Doch was kann jeder von uns gegen täglichen Rassismus tun? Alice Heisler meint: “Wir alle, aber vor allem Menschen, die nicht von Rassismus betroffen sind müssen mit offenen Augen durch die Welt zu gehen. Ich muss aktiv werden, wenn ich rassistische Sprache oder rassistisches Handeln mitbekomme und muss diesem widersprechen. Und ganz wichtig ist es, sich immer weiterzubilden, selbst dazu zu lernen, sich selbst und die eigene Sprache zu reflektieren, und nicht beleidigt zu sein, wenn mich jemand korrigiert und auf diskriminierendes Verhalten hinweist. Es gibt mittlerweile genug Bücher, Filme und Podcasts, über die ich mich sensibilisieren und informieren kann.”

Und was erfüllt Alice Heisler besonders an Ihrer Arbeit? “Durch das Programm der Aktionswochen haben wir die Möglichkeit, sehr viele Menschen in Stuttgart zu erreichen. Das Programm umfasst fast in diesem Jahr 90 Angebote. Beispielsweise bieten wir über 30 Workshops für Schulklassen an. Besonders erfüllend ist es zu sehen, wie die Rückmeldungen von Schüler*innen oder Lehrkräften nach den Workshops ist. Ebenso toll ist es, dass durch die Empowerment-Angebote im Fortbildungsprogramm Menschen, die Rassismuserfahrungen machen, einen „Safe Space“ bekommen, in dem sie sich austauschen und stärken können. Die Rückmeldungen sind immer sehr positiv!
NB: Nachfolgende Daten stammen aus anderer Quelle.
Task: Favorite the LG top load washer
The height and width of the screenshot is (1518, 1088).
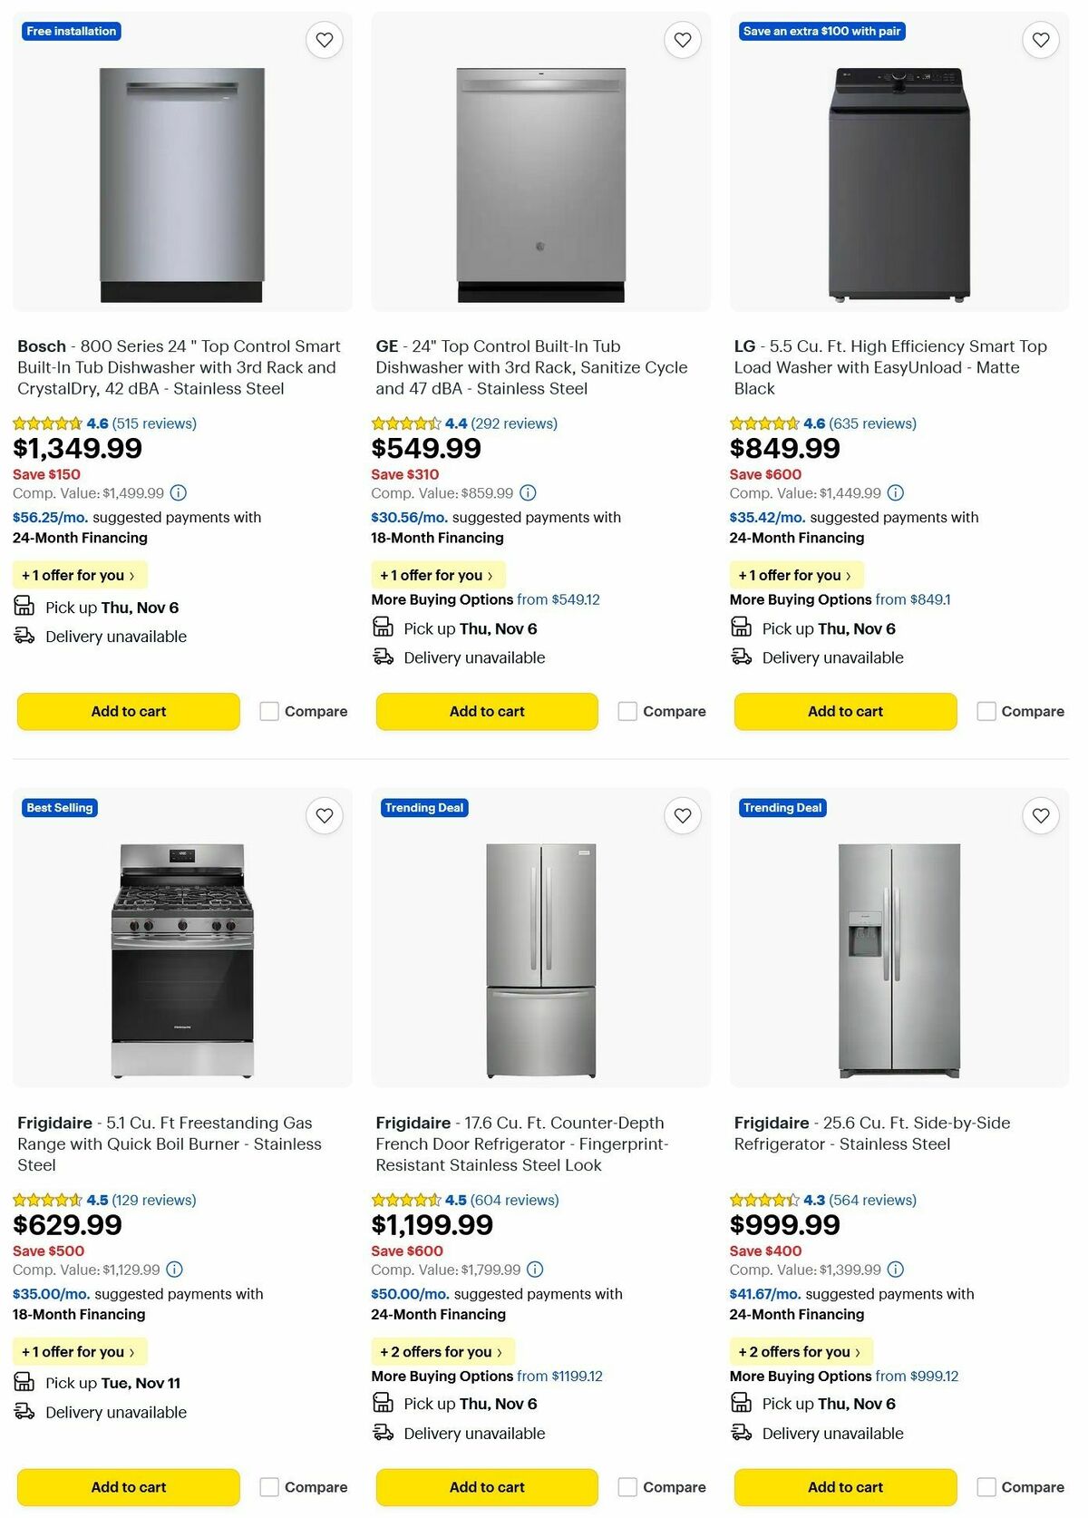Action: (1040, 40)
Ein weiterer Effekt der Aktionswochen im März ist es, dass immer mehr lokale Kooperationspartner*innen am Programm mitwirken und sie die Themen auch danach in ihre Institutionen, Organisationen und Vereine mitnehmen. Auch nach den Aktionswochen wird sich mit dem Thema weiter beschäftigt und daran gearbeitet. Die Aktionswochen bieten den bundesweiten Rahmen, die übers ganze Jahr kontinuierliche Arbeit gegen Rassismus konzentriert sichtbar zu machen, Menschen für das Thema zu sensibilisieren und Betroffenen von Rassismus Räume zu schaffen, in denen sie sich gemeinsam stärken können.”

Ganz herzlichen Dank an Sie, liebe Frau Heisler, und an alle Kolleginnen und Kollegen und Mitwirkende, die die Umsetzung der Aktionswochen gegen Rassismus in Stuttgart möglich machen. Thematisch ist für jeden etwas dabei und neben interessanten Inhalten sind verschiedene Begegnungen und Vernetzungen mit tollen Menschen möglich. Denn nur gemeinsam sind wir stark gegen Ausgrenzung und Diskriminierung.